Stets im Hinterkopf erinnert man sich an die Schicksale, die dieses Freiheit und Menschen verachtende Mauerwerk hervorrief, das eben auch viele Lebenswege und  Biographien durchschnitt. Wir erinnern uns an jene junge Frau,  die 1980 (!) auf der Flucht erschossen wurde; sie war nicht die einzige Frau neben vielen meist noch sehr jungen Männern, die wir gesehen haben und die wir nie vergessen dürfen. Angrenzend an die sog. „Invalidensiedlung“ in Reinickendorf, wo das freiheitsliebende junge Mädchen erschossen wurde, forderte diese Mauer über ihre lange Strecke in 28 Jahren viel zu viele Opfer.
Auf Schritt und Tritt wird man entlang des Mauer-Radweges daran erinnert, was sich am Eisernen Vorhangs für menschliche Tragödien ereignet haben – wie viele, vor allem sehr junge, Menschen beim Versuch, in die Freiheit zu gelangen, auf der Flucht ihr Leben ließen.

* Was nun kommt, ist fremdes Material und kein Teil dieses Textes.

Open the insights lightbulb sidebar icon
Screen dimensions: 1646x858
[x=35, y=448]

Wir dürfen diese Opfer niemals vergessen! Der Kampf für Freiheit, Rechtsstaatlichkeit und Demokratie hört nie auf. Wir müssen auch heute unser freiheitliches Deutschland gegen neue Demokratieverächter verteidigen. Das lernt man auch auf dem Mauerweg, der mit etwa 900 Schildern sehr gut erfahrbar ist.


Meine Schwester und ich  starteten über den bereits fahrradfreundlich ausgebauten Abschnitt an der Oder-Havel-Kanal-Brücke, von wo aus wir zur Landesgrenze fuhren und folgten dort dem Grenzverlauf. Danach ging es durch die Invalidensiedlung auf den ehemaligen West-Berliner Zollweg und danach in den Kolonnenweg am „Turm Deutsche Waldjugend“ vorbei. Weil ihn der Verband „Deutsche Waldjugend“ vor dem Abriss bewahrt hat, gehört er zu den wenigen Wachtürmen, die noch heute erhalten sind. 

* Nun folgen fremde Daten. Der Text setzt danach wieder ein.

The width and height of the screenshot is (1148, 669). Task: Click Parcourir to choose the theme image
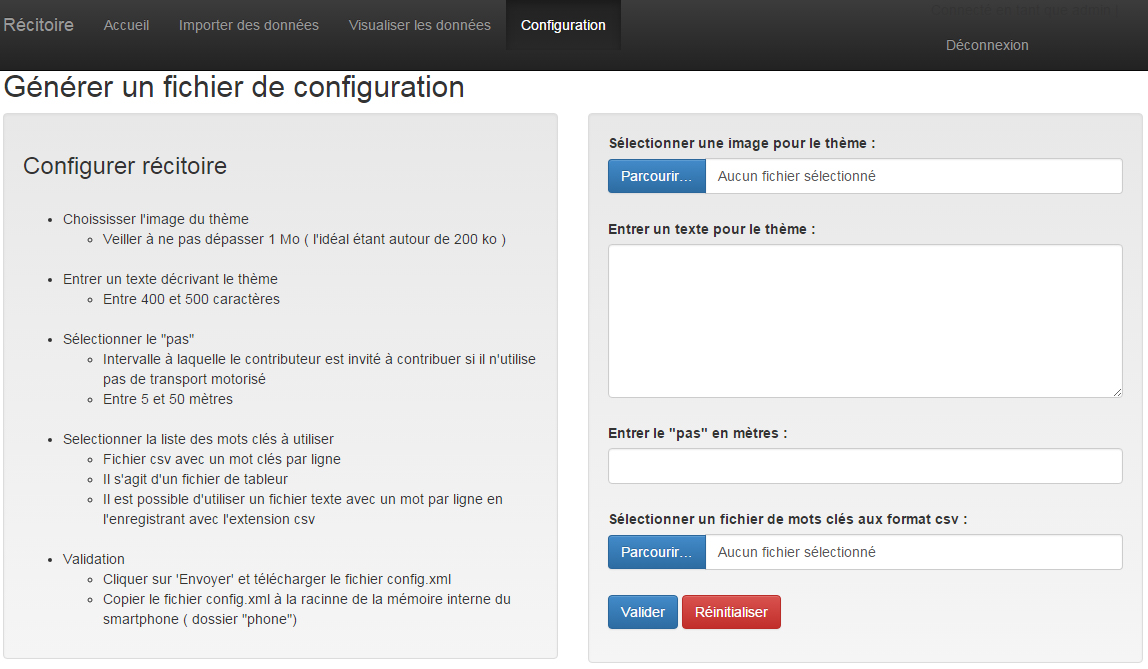coord(656,176)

Danach radelten wir auf einem Abschnitt mit Kopfsteinpflaster und erreichten schließlich die Oranienburger Chaussee. Westlich von ihr hat sich einmal der Grenzstreifen befunden, weshalb die Straße von der DDR angeblich aus „Sicherheitsgründen“ eingeebnet worden war. Auf der (West-)Berliner Seite ist der Radweg dagegen hügelig - bis hin zum berühmten „Entenschnabel“, ein Zipfel des ehemaligen DDR-Gebiets, der auf kuriose Weise nach West-Berlin hineinragte und fast vollständig von der Mauer umgeben war.


Die 180 Km um das damalige Westberlin herum haben wir über einige Tage verteilt und Berlin einmal aus anderer als der alltäglichen Perspektive erlebt 
Die Selbstverständlichkeit, mit der meine Schwester und ich inmitten grüner Natur radelten, steht im krassen Widerspruch zu den historischen Ereignissen, die sich an dieser innerdeutschen Grenze zwischen 1961 und 1989 ereigneten. Wo sich heute Naturleben und Großstadttrubel verbinden und sich der Mauerweg auch aus touristischer Perspektive um einen Teil unseres Berlins entlang streckt, bahnten sich einst brutal Beton und militärische Grenzposten den Weg, um zu teilen, was aus politischen Gründen nicht zusammen gehören durfte.


Wenn man wachen Auges fährt, ist man ergriffen von den Schicksalen und Biographien der Opfer, die und auf Infostelen begleiten und einmal mehr wachrütteln. Unsere persönlichen Freiheiten und die Freiheit als höchstes Schutzgut einer Gesellschaft begreift man nach einer solchen Reise immer wieder aufs Neue.